# MLA ??



## dgehricke (Oct 27, 2018)

Hi All,
Does anyone know whats going on with Andy Lofquist's web site Metal lathe accessories it shows it being parked on the domain.
Thanks
dgehricke


----------



## jcp (Oct 27, 2018)

I sent him a note about the dividing head he used to offer. He said all the castings for the various parts had been sold for that tool. I didn't ask about anything else. This was about 3-4 months ago. I went back about 4 days ago looking for the larger steady rest kit and got the same 'parked' message as you. Haven't got a clue past that.


----------



## John Dilsaver (Oct 28, 2018)

I just encountered the same 'parked' domain notice.  I was hoping to order some castings.


----------



## Superburban (Oct 29, 2018)

If someone has his e-mail address, try e-mailing him.
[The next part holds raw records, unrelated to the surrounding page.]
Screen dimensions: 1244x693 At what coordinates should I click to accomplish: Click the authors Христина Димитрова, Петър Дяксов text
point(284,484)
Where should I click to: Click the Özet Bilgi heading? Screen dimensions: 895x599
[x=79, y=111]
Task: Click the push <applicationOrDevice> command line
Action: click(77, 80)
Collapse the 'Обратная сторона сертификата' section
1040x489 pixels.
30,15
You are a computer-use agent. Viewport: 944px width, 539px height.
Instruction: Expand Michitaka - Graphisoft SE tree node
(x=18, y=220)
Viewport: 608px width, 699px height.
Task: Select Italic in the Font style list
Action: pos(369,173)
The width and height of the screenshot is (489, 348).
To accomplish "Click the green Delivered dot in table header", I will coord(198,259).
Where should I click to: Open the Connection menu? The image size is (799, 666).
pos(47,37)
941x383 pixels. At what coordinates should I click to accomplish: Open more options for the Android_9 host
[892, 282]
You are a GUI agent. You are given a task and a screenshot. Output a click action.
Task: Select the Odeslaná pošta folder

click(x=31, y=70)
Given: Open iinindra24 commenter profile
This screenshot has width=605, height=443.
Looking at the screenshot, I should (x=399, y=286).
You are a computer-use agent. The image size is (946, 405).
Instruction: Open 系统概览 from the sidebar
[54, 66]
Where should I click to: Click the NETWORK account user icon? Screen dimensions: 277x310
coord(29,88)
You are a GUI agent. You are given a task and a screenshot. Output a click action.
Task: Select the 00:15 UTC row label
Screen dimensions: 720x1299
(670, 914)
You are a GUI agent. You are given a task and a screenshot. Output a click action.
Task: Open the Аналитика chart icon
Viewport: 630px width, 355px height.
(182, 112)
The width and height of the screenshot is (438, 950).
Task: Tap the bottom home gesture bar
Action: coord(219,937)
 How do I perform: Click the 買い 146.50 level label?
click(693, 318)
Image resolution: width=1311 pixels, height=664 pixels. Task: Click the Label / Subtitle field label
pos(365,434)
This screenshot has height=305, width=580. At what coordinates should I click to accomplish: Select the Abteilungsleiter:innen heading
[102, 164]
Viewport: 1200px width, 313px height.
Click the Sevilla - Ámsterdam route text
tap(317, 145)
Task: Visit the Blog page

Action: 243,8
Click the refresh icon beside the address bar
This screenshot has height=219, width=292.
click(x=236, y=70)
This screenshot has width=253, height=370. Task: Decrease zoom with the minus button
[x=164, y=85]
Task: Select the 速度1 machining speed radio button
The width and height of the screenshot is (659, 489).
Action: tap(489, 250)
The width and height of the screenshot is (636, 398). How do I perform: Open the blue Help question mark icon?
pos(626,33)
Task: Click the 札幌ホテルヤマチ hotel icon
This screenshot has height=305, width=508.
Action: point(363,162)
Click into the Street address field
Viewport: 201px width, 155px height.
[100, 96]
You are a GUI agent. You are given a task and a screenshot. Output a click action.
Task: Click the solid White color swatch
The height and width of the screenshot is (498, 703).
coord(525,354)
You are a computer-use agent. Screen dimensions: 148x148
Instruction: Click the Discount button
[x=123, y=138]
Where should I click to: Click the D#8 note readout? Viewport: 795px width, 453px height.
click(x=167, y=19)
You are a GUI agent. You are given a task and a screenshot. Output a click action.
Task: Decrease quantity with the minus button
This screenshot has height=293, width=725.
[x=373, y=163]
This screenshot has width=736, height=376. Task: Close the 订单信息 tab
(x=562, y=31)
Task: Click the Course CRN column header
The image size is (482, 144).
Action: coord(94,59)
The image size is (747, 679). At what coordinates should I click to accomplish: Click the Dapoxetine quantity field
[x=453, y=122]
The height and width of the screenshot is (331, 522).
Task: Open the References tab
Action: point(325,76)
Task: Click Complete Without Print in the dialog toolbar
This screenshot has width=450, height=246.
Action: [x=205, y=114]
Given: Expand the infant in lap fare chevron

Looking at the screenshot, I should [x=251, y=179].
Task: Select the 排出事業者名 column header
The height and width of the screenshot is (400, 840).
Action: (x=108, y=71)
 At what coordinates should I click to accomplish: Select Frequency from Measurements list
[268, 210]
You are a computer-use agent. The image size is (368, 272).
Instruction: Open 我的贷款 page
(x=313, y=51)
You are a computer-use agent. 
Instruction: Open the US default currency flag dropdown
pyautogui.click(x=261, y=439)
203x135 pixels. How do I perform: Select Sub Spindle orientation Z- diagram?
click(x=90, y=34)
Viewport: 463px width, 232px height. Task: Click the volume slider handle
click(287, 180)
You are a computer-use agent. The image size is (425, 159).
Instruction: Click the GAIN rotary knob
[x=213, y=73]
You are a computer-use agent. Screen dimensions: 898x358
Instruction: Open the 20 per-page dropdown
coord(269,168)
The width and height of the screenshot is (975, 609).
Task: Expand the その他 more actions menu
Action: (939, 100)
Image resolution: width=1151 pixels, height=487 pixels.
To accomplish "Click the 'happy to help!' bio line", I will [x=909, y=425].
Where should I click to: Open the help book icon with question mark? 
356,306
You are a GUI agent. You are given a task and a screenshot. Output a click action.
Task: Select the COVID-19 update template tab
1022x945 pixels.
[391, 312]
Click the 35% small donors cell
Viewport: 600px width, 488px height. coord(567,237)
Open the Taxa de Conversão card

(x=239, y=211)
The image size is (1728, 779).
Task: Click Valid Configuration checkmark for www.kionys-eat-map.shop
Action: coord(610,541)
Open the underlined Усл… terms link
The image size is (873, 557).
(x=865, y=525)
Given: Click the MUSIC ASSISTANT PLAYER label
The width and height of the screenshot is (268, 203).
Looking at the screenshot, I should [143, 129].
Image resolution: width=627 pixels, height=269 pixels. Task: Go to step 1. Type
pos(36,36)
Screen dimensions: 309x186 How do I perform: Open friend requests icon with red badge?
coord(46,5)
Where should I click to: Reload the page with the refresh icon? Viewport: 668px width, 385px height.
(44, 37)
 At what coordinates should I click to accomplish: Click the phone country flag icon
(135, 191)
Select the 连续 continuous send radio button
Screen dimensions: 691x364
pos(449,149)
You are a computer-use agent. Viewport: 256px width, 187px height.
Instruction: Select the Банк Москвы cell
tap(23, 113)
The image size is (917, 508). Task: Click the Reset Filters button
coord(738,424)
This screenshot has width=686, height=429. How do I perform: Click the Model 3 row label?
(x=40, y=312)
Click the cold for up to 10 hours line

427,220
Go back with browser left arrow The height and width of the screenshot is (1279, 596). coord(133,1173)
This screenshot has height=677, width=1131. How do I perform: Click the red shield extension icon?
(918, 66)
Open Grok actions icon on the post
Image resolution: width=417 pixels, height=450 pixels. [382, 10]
Could be that his domain name has expired, and he just needs to pay the bill.


----------



## projectnut (Oct 29, 2018)

I do have an e mail address for Andy Lofquist.  It's from several years ago, but I believe it is still active.  If anyone is interested in contacting him please let me know.  I'm not sure how to get the address to interested parties without putting it in a post.


----------



## John Dilsaver (Oct 29, 2018)

I just contacted him by email.  All is well, something is up with the website, but he's still there, and he was checking into what the web-issue is.  
JohnD
Sparta, MO


----------



## dgehricke (Nov 9, 2018)

great its good to see he's still around we are loosing to many old timers
dgehricke


----------



## John Dilsaver (Nov 9, 2018)

I just received a set of castings from him in yesterday's mail.  Very well packaged and prompt. Nice to see today that his website is back up.
John Dilsaver
Sparta, MO


----------



## glc (Jul 11, 2019)

What is Andy Lofquist's email adress? His website appears to still be down.


----------



## eeler1 (Jul 11, 2019)

Here’s the new url;






						Metal Lathe
					

Metal Lathe Accessories in the Pine Grove Mills, PA area.



					mlatoolbox.com
				




For some reason the old one is kaput.


----------